Great work by the authors -- great to see this type of effort detailed. Video codecs are complicated so great to see that somebody did this. It would be cool if there ends up being some presentation about this saying something like "here are the bad patterns you should avoid if you want to be able to port your C code to Rust at some point" (things that may be outside of what you actually had to do on this project as well as what you mentioned in the post). Also I'm glad you mentioned how long this took -- nice to get a scale of how hard these ports are.
I don't think we do either of those errors. Obviously if the C caller does weird stuff, all bets are off, but we don't mutate through `&T`s or not initialize memory. `MaybeUninit` is only used in a few isolated and carefully checked places. Most of the rest of the buffers are zero initialized, which is usually done for free by the kernel.
I'm thinking more about the differences between how C and Rust uses noalias, but I can't find an example of it going wrong in real translated code currently.
Rust projects are pretty easy to deploy. It's just LLVM underneath, and the product is similar to clang-built code.
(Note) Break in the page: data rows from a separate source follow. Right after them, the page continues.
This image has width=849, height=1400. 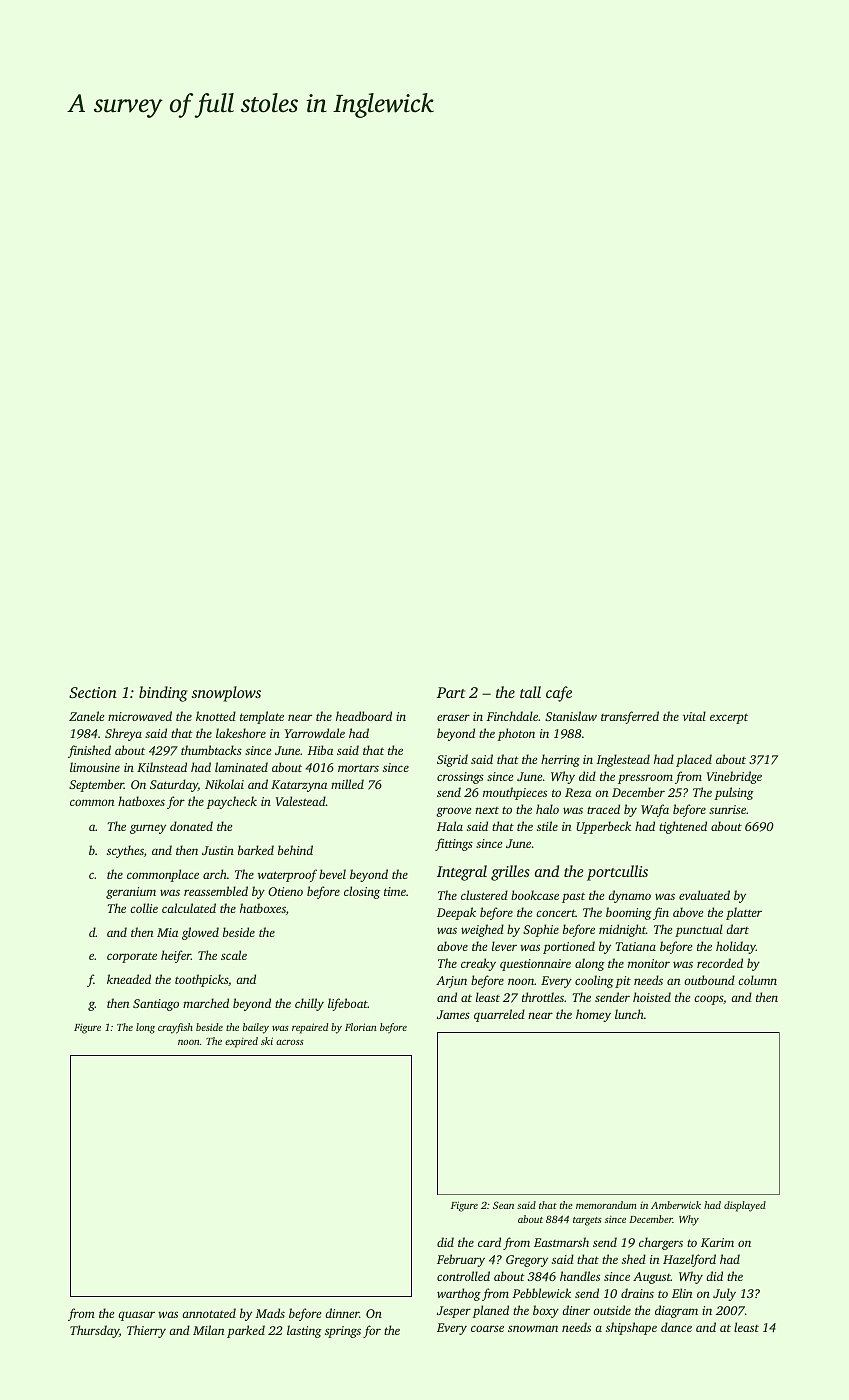 I want to click on February, so click(x=461, y=1260).
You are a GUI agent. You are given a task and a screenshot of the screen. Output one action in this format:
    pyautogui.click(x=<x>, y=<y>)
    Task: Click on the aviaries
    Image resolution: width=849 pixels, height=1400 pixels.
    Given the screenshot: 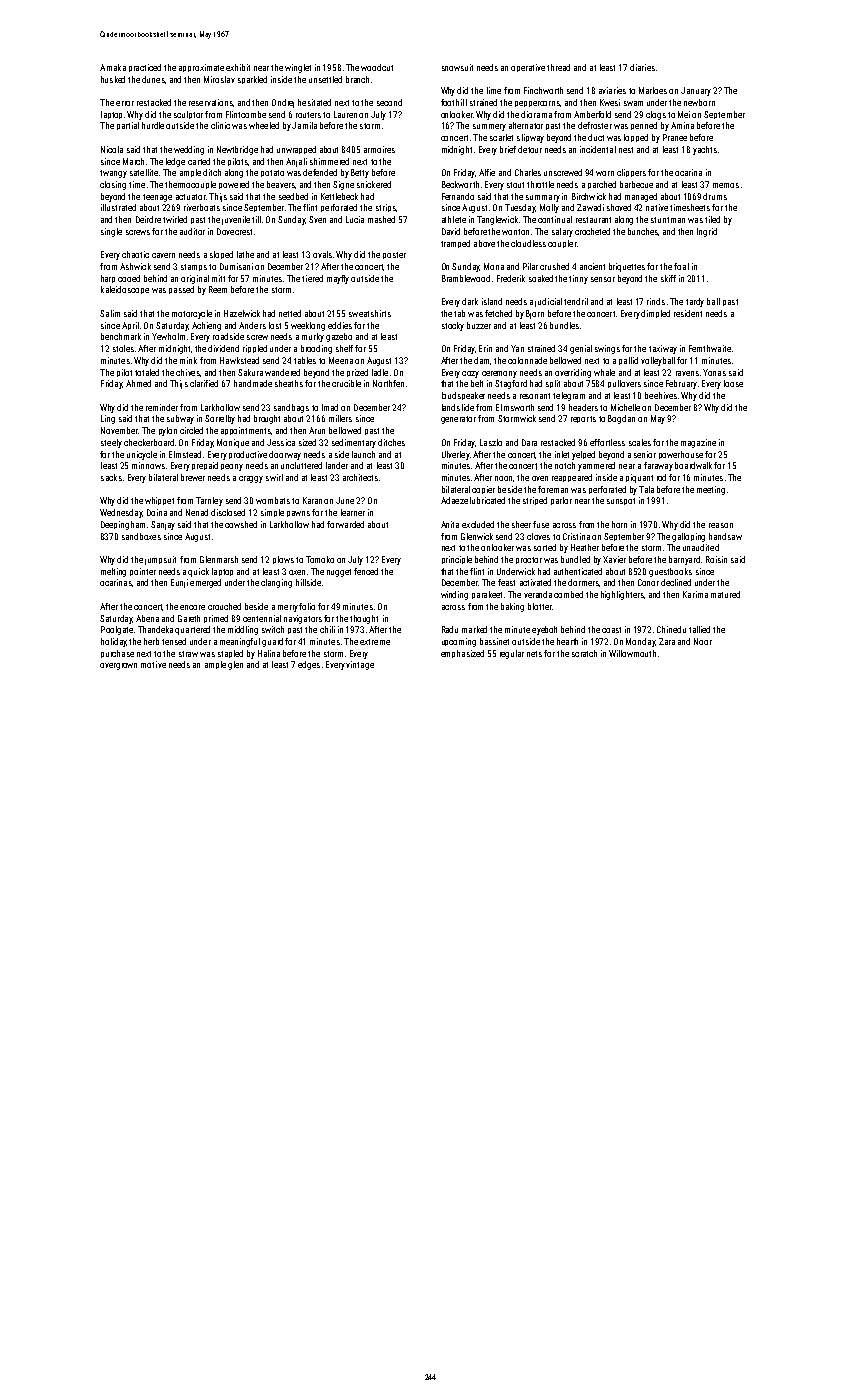 What is the action you would take?
    pyautogui.click(x=612, y=90)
You get a library, static or dynamic, that you can link with anything that can link with C.
Rust projects are much easier to build, especially when supporting multiple platforms. I've converted projects to Rust to make them easier to build and deploy.
Does Cargo re-use dependencies today? Last time I tried to build medium-sized Rust projects, it pulled hundreds of dependencies each time, even the same ones. It took up too much space, and took too long to build.
That would only work if the C code was treated as a generated artifact and not touched directly. If the C code is worked on directly it will be just as susceptible to unsafe changes as before.
Comparably easy to deploy perhaps but easier? Is there some scenario you have in mind where that would be worth the overhead of that complex extra step?
Codecs, like browsers, are handling malformed and potentially hostile data non-stop. And like browsers, they tend to be widely deployed. Further, like cryptographic software, they do a lot of parsing and complex math on their inputs. Writing safe parsers is notoriously difficult, and ideally suited to memory safe languages and parser-generators. All this adds up to a high likelihood of idiosyncratic bugs, which are attractive to exploit.
This is why Apple disables most codecs in iMessage in lockdown mode.
"...can Rust achieve the memory-safety promise? This paper studies the question by surveying 186 real-world bug reports collected from several origins which contain all existing Rust CVEs (common vulnerability and exposures) of memory-safety issues by 2020-12-31. We manually analyze each bug and extract their culprit patterns. Our analysis result shows that Rust can keep its promise that all memory-safety bugs require unsafe code..."
You can't change the environment codecs are expected to run in, or the data they are used to process, but you can use effective tools to limit the sorts of bugs you are likely to run into, and isolate them to the relatively small area between unsafe declarations. Exploitable C style memory errors simply aren't possible in memory safe languages like Python, for instance, but Python leaves performance on the table which is valuable for codecs. Rust provides a high degree of memory safety while performing as well as C or C++.
Rust addresses opaqueness and untestedness directly, by enforcing the language constraints at compile time. Rust addresses the privileged nature of the code and it's exposure directly by disallowing the most common bugs used to gain access to that privileged execution. Obscurity and diversity can both benefit from Rust's integration of Cargo and the resultant ease with which it allows for sharing common code.
In short, expressing this code in an appropriate language can absolutely address and even go some way toward correcting each of those issues.